I think a good entry point for making public healthcare better would be making each doctor visit require a small amount of money.
E.g. $1 or $5. This way people that go to doctor just to have a talk (because they are bored - yes that happens in public healthcare, because it is free so people abuse it) would free up the queue for people that really need the visit.
AFAIR there was such proposition in France some time ago, I don't know how they solved that.
I live in east Europe in a country with public healthcare (our system even considered to be in bad state). However if I have to choose between spending the saving of my family and spending a week or a month in an ugly hospital, I choose the latter without thinking. The doctors doing the healing are the same, the quality is the same, only aesthetics differ.
There are problems with puclic healthcare that needs solving, but I would much rather focus on thoose problems than pumping insurace companies with money so private hospitals can charge 10x-100x the price of a treatmant (compared to Europe for example).
Coming from Canada, and having had multiple large surgeries and hospital visits over the years, I've had an entirely different experience. We have universal healthcare and some of the best hospitals in the world. As well, the NHS in the UK is consistently ranked among the best healthcare in the world. I have experienced just as long wait times at U.S. hospitals as I have at Canadian ones, but with honestly far worse service as it felt like the doctors were trying to get me out of their sight as fast as humanly possible.
In the UK there is a department called NICE which uses health economics to understand how to best utilize the funding for the national health service to best improve health outcomes (generally measured by increasing QALY or Quality-Adjusted Life Years, but there are multiple measures in reality). This means that if there is a £500k treatment that could save the lives of a 70 year old, but there is a £1m treatment that could save the life of a 20 year old, and there is only budget for one, it would go to the £1m treatment because it has the biggest impact on QALY.
So the treatments that don't get approval are usually those that have a poor return. Note that it's usually the whole treatment that gets approved / denied rather than particular patient (or it is approved for a particular subset of people).
The other issue is capacity - so for instance, if there is only a limited capacity to perform MRI scans, then triage is required.
It's worth mentioning that in the UK you can still pay for private treatment, and thus avoid any queues.
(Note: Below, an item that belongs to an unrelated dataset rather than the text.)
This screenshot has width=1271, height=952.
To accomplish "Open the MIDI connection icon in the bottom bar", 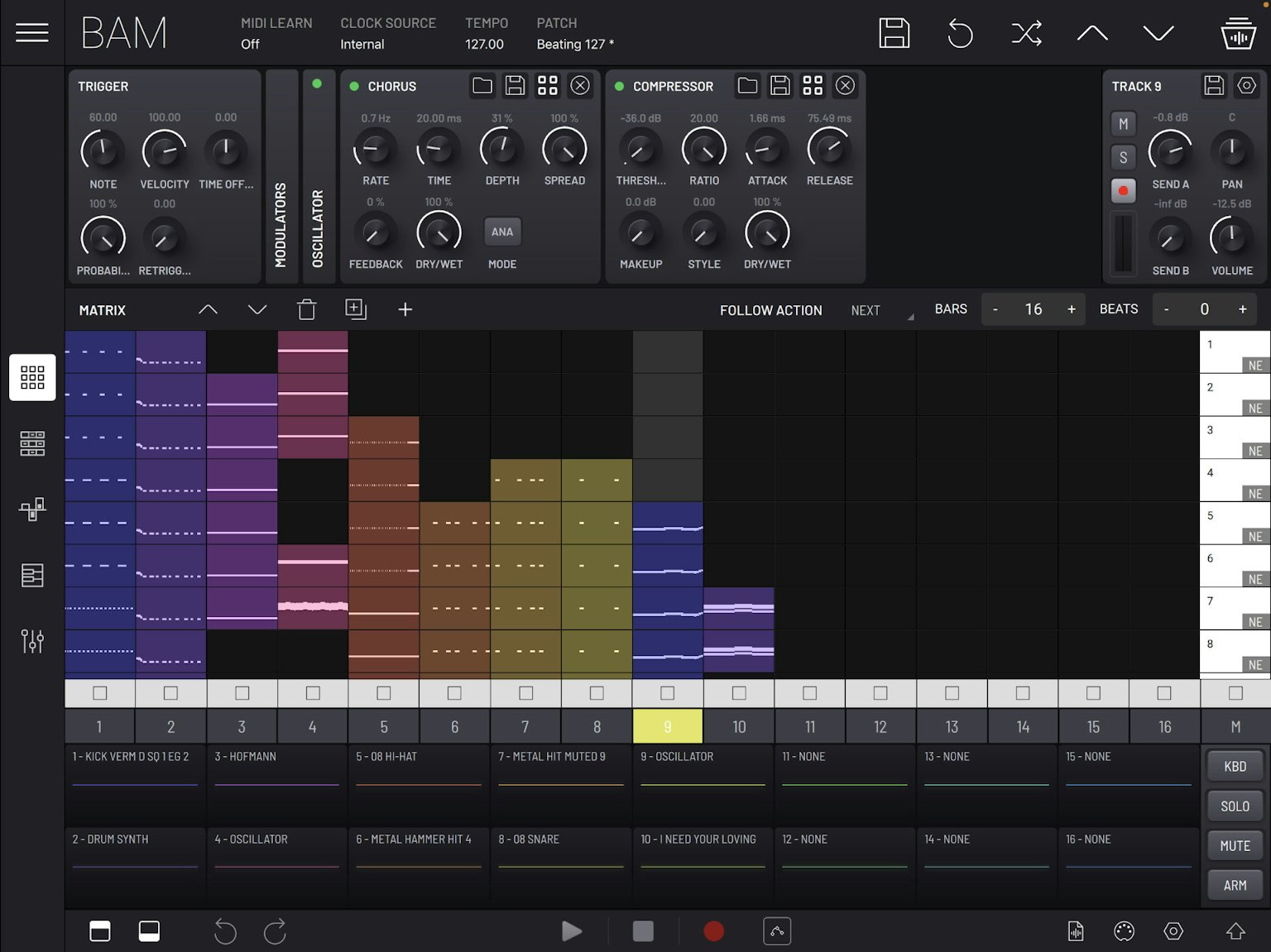I will pyautogui.click(x=1124, y=930).
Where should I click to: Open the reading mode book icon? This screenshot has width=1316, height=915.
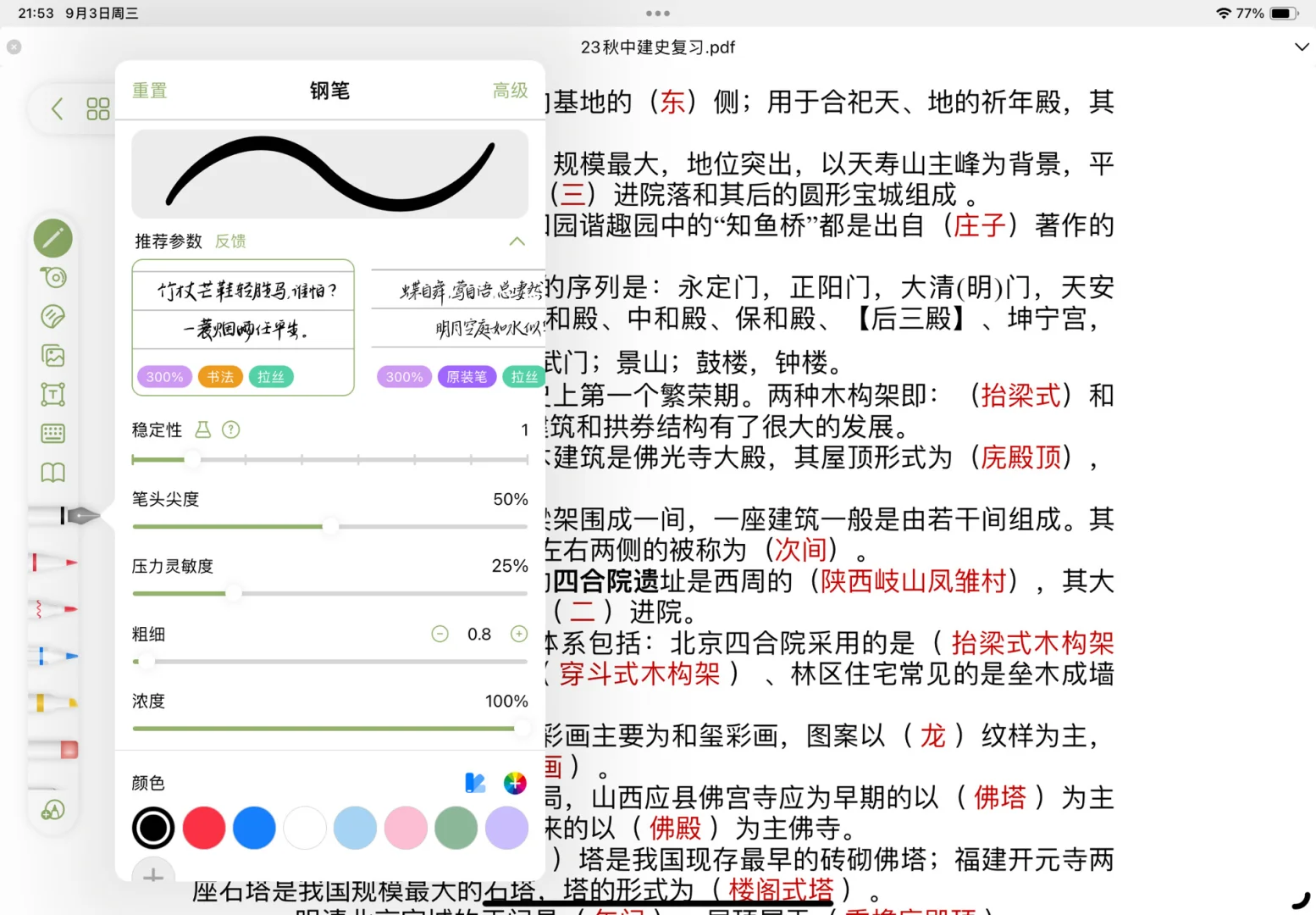(x=53, y=472)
You can also buy insurance to pay for private treatment.
I know this is tongue in cheek, but all these countries also have private health options, so it’s not really a genuine argument against it anyways. If you were too poor to afford good coverage in the US, you wouldn’t be able to afford the private coverage in other countries either, but for rich people, private insurance is easily obtainable, for relatively cheap too, since they compete with “free”.
They aren't outright denied, just backlogged for years. Need a hip replacement in the UK, and you're a smoker? Good luck trying to get it within a year.
Because it turns out that healthcare is a service, and just making it "free" doesn't magically make it immune to scarcity.